Mr. Pinkerton stopped. He saw he had Dan up to the proper point, and where before he would have died rather than given a grain of information in connection with the case, he was now anxious to tell all he knew of it. Dan continued:
“Jim Cummings isn’t his right name any more’n it’s mine. His name is Fred Wittrock, and he lives in Chicago.”
“At—West Lake street.”
“Will you swear to that?” “Yes, I will; he runs a coalyard there. He ana a man named Weaver. I had nothing to do with robbing the car. It was all done before I ran across Wittrock near Pacific, and he gave me $2,000 to keep my mouth shut and help plant the plunder.”
“Do you know where it is planted?”
“Part of it, yes. Weaver and another fellow named Haight have some hid in Chicago. Some is hid in the graveyard near Leaven worth, and some of it behind Cook’s cooper-shop.”
“Has Fotheringham got any of it?”
“Fotheringham hadn’t anything to do with it—any more’n you did— Wittrock knocked him down and he couldn’t help himself.”
“Mr. Moriarity, if all this is true, you will be benefited by the information you have given,” then turning to the baliff, he said, “We are through now.” Moriarity, still cursing Cummings, was led back to the cell, and the detectives left the jail for Chip’s boarding-house,
“It’s plain sailing now, boys,” said Mr. Pinkerton; “this end has been worked dry, and you must return to Chicago with me. Cummings, or rather Wittrock, if Moriarity has spoken the truth, will certainly make for Chicago, and you must be ready for him.”
The next day the three detectives were on their way to Chicago, leaving Barney, who had played the part of Jim Cummings in cell 43, to remain in Kansas City and hunt for the “planted swag.”
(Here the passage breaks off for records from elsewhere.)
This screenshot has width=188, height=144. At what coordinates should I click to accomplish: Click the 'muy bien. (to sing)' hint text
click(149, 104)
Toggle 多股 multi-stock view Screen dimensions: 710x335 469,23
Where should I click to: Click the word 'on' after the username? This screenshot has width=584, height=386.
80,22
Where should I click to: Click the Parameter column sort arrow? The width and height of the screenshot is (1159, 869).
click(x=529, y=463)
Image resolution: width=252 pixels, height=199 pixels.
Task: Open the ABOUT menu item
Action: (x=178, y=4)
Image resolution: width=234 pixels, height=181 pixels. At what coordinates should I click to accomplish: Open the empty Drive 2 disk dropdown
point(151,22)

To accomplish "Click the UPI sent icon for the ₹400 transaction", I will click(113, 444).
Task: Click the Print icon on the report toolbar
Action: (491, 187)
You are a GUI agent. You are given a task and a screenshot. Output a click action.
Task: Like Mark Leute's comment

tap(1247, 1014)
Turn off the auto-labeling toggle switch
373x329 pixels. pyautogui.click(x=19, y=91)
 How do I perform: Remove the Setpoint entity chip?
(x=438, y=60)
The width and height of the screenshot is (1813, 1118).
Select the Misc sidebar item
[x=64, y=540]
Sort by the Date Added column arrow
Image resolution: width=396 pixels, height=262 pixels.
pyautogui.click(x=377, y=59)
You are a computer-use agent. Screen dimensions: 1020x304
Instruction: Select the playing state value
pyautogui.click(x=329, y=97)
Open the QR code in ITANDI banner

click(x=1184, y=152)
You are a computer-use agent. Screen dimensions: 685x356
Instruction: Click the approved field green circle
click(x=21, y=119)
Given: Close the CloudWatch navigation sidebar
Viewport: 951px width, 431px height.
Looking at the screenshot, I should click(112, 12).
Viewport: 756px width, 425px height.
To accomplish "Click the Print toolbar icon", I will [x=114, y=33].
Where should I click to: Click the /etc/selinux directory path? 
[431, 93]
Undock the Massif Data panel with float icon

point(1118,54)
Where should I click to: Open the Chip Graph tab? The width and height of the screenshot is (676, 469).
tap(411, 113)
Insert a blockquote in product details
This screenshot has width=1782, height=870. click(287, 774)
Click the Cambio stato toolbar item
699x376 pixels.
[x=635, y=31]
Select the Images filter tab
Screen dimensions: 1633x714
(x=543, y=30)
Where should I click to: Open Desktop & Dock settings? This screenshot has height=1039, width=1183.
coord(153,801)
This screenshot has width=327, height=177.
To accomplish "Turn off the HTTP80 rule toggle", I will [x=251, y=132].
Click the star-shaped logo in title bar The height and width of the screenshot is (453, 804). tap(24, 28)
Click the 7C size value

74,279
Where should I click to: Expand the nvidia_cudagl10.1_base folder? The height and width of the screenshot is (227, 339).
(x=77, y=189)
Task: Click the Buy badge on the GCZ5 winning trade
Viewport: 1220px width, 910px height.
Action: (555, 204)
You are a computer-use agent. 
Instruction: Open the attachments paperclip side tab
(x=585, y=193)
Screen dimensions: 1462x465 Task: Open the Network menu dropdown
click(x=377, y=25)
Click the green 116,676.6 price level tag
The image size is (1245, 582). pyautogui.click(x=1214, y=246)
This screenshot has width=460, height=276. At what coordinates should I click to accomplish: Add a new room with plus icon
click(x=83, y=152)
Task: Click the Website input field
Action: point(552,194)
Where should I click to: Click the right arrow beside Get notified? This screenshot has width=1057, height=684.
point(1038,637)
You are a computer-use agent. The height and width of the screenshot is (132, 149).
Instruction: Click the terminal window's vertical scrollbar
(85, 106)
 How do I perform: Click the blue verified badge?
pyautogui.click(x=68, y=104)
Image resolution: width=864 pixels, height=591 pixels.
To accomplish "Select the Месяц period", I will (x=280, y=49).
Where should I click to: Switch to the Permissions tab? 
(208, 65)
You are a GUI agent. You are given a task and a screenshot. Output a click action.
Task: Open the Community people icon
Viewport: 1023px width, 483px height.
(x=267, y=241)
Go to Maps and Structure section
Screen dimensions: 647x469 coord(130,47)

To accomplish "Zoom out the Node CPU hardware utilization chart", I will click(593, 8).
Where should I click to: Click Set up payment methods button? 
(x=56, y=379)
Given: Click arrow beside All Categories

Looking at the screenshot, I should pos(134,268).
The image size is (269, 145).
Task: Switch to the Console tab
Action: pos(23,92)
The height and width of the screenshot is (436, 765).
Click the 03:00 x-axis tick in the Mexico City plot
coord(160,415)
Jim Cummings in Chicago—the spotted house—shadowed by Chip—Jim Cummings arrested.
When Jim Cummings, by his bold strike for liberty, escaped the trap set for him, he pushed his horse to its highest speed until he had put miles between himself and the spot where the detectives had made the attempt to capture him.
He saw that Dan was captured, and with Cook also in jail he felt the toils of the law tightening around him. He must get out of the United States. To Canada, Mexico, Brazil, it mattered little, but he must first secure some of the money he had taken from the express car. To go to Kansas City or Leavenworth to raise it was like putting his head into the noose.